Reviews

The Hunt for the Scroobious Pip (Scarborough)

No one can doubt the inspired silliness credentials of writer Andrew Pollard and director Adam Sunderland following their production of Heidi for Northern Broadsides last year. So the success of The Hunt for the Scroobious Pip in Scarborough’s McCarthy Auditorium is hardly a surprise.

The Scroobious Pip is an animal that defies all definition in an unfinished poem by Edward Lear. Pollard invents the hunt for it as the rarest animal in the world as the peg for choice encounters with characters from the world of Lear, notably the Quangle Wangle Quee, he of the egregious hat, and a couple of Jumblies left behind when the others sailed home (in their sieve, of course). The text even manages to find excuses to bring in assorted Lear limericks.

The acting and production are as unassumingly inventive as the text. Philip Pellew invests Mr. Quangle Wangle Quee with uncertain conviction and put-upon authority, Matt Connor and Lindsay Allen are as innocently mischievous as Jumblies ought to be, and all three relate easily to the audience of tinies, especially in the ceremonial farewells at the end of the first half.

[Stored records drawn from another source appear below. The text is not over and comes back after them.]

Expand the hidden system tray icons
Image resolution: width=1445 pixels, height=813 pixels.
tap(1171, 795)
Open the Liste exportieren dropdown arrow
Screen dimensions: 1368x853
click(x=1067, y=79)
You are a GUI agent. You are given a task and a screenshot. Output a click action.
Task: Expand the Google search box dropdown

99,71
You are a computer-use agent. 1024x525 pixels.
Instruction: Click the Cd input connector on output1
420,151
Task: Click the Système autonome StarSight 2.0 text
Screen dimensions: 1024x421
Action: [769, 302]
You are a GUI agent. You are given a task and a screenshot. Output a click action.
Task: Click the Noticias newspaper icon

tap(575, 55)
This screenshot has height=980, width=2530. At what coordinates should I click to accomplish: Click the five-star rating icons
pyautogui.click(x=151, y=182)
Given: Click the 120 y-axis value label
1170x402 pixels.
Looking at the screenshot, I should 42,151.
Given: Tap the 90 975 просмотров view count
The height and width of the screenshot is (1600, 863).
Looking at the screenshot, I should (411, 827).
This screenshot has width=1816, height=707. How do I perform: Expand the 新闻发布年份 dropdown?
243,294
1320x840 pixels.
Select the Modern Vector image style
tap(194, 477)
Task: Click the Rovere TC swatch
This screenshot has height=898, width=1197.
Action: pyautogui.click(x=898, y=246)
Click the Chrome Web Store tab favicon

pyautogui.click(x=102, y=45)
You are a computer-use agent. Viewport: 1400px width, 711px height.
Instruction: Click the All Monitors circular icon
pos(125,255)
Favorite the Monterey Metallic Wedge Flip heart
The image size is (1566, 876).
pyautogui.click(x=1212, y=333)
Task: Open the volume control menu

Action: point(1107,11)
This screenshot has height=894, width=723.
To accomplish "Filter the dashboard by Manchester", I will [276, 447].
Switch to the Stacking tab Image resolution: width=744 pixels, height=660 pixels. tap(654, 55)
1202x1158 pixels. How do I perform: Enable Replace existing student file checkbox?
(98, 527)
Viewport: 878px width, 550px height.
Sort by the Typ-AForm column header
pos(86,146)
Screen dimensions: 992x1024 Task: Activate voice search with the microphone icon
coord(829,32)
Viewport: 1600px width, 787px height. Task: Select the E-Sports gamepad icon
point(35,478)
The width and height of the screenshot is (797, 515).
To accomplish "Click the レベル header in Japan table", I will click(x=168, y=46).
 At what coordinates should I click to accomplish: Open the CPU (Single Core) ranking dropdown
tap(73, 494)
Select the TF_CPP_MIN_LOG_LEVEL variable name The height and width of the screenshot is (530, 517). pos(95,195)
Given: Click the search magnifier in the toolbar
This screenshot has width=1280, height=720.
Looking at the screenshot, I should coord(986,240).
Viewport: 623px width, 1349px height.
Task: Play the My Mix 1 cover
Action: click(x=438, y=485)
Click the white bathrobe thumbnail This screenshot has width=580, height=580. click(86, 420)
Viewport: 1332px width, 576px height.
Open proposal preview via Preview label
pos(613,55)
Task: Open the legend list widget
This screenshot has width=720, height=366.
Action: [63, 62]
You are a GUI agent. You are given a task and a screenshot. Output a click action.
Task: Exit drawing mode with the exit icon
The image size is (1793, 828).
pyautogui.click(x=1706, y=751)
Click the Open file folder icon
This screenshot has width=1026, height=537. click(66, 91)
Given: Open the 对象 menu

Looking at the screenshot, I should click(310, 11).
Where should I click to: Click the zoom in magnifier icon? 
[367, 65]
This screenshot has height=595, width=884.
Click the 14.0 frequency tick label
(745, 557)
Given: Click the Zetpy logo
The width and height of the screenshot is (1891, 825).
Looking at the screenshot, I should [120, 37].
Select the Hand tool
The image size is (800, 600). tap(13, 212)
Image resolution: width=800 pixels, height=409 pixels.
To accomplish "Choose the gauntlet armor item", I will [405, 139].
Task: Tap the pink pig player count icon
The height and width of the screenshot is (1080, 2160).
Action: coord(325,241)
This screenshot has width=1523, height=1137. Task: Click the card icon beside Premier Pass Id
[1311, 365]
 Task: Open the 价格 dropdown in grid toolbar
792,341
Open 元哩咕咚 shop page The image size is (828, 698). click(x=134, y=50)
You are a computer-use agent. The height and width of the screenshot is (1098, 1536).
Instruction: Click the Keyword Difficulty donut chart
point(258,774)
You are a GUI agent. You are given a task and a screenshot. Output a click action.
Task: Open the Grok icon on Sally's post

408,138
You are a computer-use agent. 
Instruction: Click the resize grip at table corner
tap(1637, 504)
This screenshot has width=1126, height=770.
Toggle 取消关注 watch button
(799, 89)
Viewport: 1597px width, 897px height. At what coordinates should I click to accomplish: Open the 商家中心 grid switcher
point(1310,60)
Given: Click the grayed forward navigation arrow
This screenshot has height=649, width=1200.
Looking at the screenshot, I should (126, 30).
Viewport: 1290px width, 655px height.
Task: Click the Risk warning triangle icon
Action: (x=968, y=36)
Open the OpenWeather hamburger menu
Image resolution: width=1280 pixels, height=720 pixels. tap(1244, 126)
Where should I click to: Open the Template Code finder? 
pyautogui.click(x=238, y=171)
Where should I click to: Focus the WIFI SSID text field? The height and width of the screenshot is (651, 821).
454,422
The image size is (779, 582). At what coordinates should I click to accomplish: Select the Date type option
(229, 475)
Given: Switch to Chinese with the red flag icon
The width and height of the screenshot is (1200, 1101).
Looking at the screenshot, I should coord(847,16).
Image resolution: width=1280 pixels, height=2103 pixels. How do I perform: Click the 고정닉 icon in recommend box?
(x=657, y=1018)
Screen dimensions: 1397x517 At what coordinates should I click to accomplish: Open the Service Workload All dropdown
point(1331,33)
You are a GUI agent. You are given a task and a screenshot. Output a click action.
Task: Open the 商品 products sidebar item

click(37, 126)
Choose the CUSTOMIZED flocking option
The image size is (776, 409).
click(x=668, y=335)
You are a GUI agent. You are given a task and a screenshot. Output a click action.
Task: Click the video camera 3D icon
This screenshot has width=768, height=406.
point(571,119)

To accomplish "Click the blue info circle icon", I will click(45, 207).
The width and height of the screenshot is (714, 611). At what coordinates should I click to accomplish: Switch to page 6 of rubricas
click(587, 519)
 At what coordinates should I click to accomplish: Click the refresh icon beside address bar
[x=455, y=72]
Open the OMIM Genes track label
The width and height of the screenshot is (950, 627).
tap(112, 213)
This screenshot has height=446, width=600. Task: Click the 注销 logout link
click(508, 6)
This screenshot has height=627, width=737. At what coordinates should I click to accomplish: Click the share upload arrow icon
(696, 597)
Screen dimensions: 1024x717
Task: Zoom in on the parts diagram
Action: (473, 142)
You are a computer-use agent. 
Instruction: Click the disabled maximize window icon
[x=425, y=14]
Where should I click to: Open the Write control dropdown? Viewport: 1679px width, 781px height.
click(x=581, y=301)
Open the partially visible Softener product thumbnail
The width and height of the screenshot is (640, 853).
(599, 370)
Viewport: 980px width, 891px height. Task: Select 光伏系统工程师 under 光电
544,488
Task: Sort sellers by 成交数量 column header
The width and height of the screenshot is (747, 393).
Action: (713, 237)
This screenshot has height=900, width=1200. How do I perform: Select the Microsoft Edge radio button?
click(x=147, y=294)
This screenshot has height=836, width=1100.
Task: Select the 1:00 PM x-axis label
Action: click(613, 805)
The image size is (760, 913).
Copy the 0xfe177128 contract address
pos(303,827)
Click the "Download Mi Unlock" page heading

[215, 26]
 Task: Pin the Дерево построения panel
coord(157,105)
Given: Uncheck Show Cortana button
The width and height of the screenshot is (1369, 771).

Kieran Buckeridge provides some singable songs and some excellent incidental music, atmospheric or just plain jolly, and the designs of Michael Roberts range from the magnificently elaborate (the Quangle Wangle’s hat) to the basic, such as scenes and props drawn in chalk by the cast. That home-made feel is continued by the Jumblies’ trolley, home to various props plus the turntable that “plays” the incidental music.